Le Immortali
di Massimo Gramellini
Raffaella Carrà era tante cose, troppe per un articolo smilzo come questo. Ma per le generazioni cresciute con «Canzonissima» e «Milleluci» è stata anzitutto la scoperta dell’eros. Un eros bonario: intriso di mistero, ma privo di perversione. Quelle gonne lunghe, gettate via a metà del balletto per scoprire gambe che in tv sembravano infinite. Il caschetto biondo, dimenato davanti agli occhi come un sipario instabile. Il mantello stellato di Maga Maghella. Le braccia aperte in posture benedicenti da madonna. E naturalmente l’ombelico: il primo, il definitivo. La Carrà era la personificazione della femminilità e piaceva agli uomini, alle donne, ai gay e ai bambini, soprattutto agli orfani: in lei, che non aveva figli, vedevano un surrogato accogliente della madre. Quando lo raccontai in un libro, mi mandò un biglietto: «Le sere in cui eri piccolo e solo, avrei voluto uscire dal televisore per abbracciarti». E di sicuro lo avrebbe fatto, perché il suo talento era guardare la telecamera come se fosse sempre sul punto di attraversare lo schermo per venirsi a sedere sul divano accanto a ciascuno di noi. Senza carrambate, con la forza tranquilla della consuetudine.
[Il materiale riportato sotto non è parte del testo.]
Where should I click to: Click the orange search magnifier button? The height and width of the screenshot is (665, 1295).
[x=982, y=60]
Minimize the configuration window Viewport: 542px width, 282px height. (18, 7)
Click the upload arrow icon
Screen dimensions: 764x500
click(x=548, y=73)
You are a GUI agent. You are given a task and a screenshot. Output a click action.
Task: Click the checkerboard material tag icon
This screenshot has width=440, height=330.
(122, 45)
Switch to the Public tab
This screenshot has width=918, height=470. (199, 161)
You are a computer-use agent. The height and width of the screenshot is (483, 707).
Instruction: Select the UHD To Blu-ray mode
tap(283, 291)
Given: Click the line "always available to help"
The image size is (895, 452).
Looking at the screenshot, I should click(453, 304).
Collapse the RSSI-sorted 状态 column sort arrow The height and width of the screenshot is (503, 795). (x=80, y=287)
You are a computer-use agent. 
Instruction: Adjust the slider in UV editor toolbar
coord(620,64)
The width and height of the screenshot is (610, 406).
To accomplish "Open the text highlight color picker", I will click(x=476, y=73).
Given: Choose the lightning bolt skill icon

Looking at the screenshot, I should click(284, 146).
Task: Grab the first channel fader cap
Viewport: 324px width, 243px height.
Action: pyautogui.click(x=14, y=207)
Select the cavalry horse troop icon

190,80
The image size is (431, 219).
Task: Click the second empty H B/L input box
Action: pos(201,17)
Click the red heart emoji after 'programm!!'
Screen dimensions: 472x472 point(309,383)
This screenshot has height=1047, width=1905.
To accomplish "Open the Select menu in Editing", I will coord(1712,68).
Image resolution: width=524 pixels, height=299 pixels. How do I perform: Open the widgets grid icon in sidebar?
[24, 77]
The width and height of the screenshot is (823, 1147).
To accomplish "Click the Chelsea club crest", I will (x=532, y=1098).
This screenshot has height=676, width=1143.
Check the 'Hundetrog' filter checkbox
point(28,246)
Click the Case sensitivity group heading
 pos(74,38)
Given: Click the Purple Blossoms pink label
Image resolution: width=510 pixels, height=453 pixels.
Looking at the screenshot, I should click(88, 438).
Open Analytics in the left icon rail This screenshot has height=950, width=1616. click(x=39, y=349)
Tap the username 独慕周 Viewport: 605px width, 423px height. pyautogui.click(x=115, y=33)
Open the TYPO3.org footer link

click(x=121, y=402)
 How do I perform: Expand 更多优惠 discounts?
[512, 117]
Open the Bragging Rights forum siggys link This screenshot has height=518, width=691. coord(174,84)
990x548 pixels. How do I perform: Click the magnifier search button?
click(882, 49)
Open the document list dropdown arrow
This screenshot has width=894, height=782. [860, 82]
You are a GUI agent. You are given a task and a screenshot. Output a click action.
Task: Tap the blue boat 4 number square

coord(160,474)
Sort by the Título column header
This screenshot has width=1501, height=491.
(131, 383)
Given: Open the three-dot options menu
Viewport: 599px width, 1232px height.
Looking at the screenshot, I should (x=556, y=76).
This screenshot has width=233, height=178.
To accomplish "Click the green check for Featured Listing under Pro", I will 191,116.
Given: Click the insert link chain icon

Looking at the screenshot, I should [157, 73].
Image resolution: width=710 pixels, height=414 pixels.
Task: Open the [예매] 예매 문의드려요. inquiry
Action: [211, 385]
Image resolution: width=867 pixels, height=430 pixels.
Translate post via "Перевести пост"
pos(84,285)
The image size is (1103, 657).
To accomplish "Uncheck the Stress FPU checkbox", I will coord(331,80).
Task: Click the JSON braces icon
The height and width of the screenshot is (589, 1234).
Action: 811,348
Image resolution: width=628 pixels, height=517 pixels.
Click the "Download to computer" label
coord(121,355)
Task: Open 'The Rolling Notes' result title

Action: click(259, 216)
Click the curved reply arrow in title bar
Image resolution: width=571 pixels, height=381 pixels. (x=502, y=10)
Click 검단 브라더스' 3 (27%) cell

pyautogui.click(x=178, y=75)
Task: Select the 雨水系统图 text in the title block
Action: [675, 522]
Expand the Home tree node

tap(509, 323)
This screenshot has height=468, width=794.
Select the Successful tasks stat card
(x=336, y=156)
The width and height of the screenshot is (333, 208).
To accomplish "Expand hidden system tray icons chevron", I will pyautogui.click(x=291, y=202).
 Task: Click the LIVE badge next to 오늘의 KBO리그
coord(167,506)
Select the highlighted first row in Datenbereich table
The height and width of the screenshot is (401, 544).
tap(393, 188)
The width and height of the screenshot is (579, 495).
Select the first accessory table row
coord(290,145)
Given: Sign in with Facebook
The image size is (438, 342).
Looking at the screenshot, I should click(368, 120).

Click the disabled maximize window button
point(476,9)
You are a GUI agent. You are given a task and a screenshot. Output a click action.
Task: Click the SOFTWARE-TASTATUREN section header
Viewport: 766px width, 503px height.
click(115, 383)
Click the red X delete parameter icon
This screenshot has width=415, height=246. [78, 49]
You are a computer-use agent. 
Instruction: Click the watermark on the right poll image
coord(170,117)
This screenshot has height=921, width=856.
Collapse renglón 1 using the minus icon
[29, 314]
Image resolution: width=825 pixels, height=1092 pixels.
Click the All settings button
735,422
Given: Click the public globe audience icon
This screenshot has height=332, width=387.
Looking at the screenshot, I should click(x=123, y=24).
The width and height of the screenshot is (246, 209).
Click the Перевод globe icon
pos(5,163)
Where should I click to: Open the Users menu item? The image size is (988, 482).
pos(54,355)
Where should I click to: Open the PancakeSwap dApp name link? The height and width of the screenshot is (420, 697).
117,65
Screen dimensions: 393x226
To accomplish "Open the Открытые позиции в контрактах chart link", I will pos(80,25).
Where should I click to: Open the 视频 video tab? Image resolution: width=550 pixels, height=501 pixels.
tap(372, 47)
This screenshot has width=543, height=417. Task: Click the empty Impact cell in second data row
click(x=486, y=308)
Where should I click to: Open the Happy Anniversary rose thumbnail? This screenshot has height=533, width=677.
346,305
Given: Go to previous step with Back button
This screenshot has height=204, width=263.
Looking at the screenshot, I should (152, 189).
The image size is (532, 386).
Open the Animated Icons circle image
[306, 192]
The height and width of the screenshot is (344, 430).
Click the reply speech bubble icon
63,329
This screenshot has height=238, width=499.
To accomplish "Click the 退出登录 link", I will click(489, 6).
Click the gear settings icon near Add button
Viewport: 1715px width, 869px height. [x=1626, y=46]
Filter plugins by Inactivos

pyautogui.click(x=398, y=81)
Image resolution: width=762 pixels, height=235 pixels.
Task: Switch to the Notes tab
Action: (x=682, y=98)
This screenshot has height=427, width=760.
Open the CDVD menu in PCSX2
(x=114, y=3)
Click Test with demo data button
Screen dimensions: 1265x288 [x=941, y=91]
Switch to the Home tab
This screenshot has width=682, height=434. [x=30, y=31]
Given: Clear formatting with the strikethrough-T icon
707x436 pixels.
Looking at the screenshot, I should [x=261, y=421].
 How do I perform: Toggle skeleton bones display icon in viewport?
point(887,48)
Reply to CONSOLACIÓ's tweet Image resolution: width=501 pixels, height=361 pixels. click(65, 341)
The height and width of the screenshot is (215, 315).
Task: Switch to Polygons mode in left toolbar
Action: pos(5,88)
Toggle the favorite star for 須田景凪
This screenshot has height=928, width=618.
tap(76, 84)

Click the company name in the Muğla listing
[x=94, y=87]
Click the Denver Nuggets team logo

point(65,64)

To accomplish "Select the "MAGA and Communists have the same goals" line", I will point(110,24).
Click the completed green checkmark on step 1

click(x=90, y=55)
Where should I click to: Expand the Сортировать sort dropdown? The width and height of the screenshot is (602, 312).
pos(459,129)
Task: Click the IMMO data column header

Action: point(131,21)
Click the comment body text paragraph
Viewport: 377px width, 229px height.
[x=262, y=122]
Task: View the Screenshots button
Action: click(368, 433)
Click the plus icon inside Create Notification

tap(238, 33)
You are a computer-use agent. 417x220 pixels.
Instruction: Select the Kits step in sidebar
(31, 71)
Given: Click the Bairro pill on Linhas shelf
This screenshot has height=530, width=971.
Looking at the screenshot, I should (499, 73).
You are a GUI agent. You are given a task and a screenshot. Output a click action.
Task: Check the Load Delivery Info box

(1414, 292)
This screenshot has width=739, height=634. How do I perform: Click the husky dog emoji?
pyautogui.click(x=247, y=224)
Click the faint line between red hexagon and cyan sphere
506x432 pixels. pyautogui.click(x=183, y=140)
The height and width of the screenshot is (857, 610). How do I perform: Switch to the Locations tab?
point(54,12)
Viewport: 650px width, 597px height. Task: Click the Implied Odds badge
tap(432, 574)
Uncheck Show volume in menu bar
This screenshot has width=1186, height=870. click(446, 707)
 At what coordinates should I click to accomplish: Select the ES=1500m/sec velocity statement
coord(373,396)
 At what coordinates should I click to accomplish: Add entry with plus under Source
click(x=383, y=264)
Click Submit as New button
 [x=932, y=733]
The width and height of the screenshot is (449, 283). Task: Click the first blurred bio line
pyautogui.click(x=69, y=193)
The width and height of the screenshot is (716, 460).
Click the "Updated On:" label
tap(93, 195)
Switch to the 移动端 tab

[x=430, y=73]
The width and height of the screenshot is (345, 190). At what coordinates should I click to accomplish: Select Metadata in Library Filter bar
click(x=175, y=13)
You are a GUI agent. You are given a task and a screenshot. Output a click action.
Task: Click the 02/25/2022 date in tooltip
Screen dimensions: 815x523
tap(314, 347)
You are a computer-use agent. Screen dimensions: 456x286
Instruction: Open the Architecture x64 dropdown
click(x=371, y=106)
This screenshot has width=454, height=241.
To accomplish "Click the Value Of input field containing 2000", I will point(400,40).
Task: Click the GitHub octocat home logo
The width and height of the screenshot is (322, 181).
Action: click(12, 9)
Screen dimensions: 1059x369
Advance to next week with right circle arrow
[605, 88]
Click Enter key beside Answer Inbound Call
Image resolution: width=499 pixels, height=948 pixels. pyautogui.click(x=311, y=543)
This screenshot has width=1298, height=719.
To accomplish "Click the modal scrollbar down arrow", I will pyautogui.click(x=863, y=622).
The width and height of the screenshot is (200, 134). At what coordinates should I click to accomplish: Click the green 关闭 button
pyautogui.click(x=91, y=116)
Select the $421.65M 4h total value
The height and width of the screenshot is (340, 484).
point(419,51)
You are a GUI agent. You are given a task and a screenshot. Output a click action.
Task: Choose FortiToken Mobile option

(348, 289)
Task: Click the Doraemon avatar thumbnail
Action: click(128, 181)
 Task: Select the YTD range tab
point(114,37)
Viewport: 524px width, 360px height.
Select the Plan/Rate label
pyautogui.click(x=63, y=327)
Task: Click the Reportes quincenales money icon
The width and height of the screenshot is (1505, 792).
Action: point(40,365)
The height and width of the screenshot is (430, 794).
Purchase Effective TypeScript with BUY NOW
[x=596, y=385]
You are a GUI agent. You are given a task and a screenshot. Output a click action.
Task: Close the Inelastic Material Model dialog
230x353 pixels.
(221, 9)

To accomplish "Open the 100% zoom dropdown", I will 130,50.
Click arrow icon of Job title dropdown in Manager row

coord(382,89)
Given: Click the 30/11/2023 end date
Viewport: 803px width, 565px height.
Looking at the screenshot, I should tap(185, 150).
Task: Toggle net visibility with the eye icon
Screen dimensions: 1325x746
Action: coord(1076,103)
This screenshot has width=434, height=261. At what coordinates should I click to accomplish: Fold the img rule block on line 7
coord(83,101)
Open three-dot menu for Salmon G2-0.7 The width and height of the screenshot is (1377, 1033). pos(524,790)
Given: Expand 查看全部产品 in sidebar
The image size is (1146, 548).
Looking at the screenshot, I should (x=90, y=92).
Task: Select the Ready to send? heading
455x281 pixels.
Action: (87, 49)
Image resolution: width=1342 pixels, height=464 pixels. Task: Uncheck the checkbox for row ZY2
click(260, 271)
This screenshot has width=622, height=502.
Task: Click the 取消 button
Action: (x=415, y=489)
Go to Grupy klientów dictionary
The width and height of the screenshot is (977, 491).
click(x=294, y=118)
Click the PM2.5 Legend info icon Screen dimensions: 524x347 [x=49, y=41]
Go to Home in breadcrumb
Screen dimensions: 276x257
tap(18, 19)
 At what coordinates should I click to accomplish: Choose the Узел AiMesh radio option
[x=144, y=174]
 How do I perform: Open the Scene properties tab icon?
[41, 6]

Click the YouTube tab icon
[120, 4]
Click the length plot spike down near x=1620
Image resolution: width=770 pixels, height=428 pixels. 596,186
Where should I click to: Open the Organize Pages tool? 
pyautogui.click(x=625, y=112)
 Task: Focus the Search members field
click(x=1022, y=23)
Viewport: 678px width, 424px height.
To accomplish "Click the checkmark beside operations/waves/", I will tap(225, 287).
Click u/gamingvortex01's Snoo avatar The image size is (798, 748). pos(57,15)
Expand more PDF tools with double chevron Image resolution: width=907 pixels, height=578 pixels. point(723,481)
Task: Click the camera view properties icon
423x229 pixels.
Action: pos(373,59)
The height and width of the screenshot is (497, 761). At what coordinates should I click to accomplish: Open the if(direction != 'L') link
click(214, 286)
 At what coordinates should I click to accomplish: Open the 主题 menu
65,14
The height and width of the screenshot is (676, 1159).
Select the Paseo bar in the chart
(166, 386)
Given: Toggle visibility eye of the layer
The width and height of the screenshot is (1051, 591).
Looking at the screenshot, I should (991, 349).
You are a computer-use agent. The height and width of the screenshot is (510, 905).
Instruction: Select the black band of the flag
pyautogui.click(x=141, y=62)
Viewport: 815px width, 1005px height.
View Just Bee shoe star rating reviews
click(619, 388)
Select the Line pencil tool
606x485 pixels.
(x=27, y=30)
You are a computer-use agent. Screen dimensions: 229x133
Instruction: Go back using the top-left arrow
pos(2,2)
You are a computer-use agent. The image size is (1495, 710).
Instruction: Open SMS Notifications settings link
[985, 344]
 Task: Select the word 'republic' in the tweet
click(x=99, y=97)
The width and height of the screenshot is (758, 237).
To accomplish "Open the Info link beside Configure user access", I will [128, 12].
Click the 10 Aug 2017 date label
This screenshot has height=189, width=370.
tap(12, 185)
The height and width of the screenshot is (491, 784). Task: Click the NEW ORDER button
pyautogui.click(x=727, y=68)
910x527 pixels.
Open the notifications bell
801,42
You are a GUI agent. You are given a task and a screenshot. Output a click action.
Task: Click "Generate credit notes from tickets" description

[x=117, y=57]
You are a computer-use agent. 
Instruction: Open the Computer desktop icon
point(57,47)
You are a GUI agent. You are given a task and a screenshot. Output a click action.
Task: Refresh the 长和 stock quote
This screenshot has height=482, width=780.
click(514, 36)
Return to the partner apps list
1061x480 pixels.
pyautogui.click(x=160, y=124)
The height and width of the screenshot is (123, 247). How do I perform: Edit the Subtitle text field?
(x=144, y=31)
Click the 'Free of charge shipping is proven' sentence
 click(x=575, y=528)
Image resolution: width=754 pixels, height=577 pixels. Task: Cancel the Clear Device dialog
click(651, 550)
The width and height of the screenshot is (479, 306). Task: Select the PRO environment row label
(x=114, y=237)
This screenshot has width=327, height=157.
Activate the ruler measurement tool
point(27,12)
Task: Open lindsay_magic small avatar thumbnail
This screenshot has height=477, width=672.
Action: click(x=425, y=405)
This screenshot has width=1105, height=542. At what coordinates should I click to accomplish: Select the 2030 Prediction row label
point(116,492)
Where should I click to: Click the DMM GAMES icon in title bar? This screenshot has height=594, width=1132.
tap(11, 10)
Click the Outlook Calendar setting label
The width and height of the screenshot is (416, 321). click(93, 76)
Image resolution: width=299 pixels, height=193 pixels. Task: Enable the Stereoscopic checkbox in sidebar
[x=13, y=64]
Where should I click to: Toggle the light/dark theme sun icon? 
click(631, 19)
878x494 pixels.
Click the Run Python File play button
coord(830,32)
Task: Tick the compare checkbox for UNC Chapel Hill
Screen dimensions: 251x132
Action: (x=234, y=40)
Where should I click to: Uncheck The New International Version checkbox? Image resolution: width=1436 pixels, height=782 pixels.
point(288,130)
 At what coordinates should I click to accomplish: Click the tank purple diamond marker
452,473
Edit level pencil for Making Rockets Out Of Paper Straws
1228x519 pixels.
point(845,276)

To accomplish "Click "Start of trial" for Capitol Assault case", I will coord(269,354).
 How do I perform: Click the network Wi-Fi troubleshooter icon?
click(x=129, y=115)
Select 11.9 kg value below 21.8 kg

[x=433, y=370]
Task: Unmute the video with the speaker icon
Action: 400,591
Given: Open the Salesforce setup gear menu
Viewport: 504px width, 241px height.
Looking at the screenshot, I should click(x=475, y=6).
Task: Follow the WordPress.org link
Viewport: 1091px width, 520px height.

Raramente la morte di un personaggio pubblico aveva prodotto una sensazione così lancinante di perdita e al tempo stesso di incredulità. Forse la Carrà ci è stata davvero seduta accanto per tutta la vita. E forse è ancora lì, con l’ombelico e il resto, perché le maghe come lei non muoiono fino a quando restiamo vivi noi.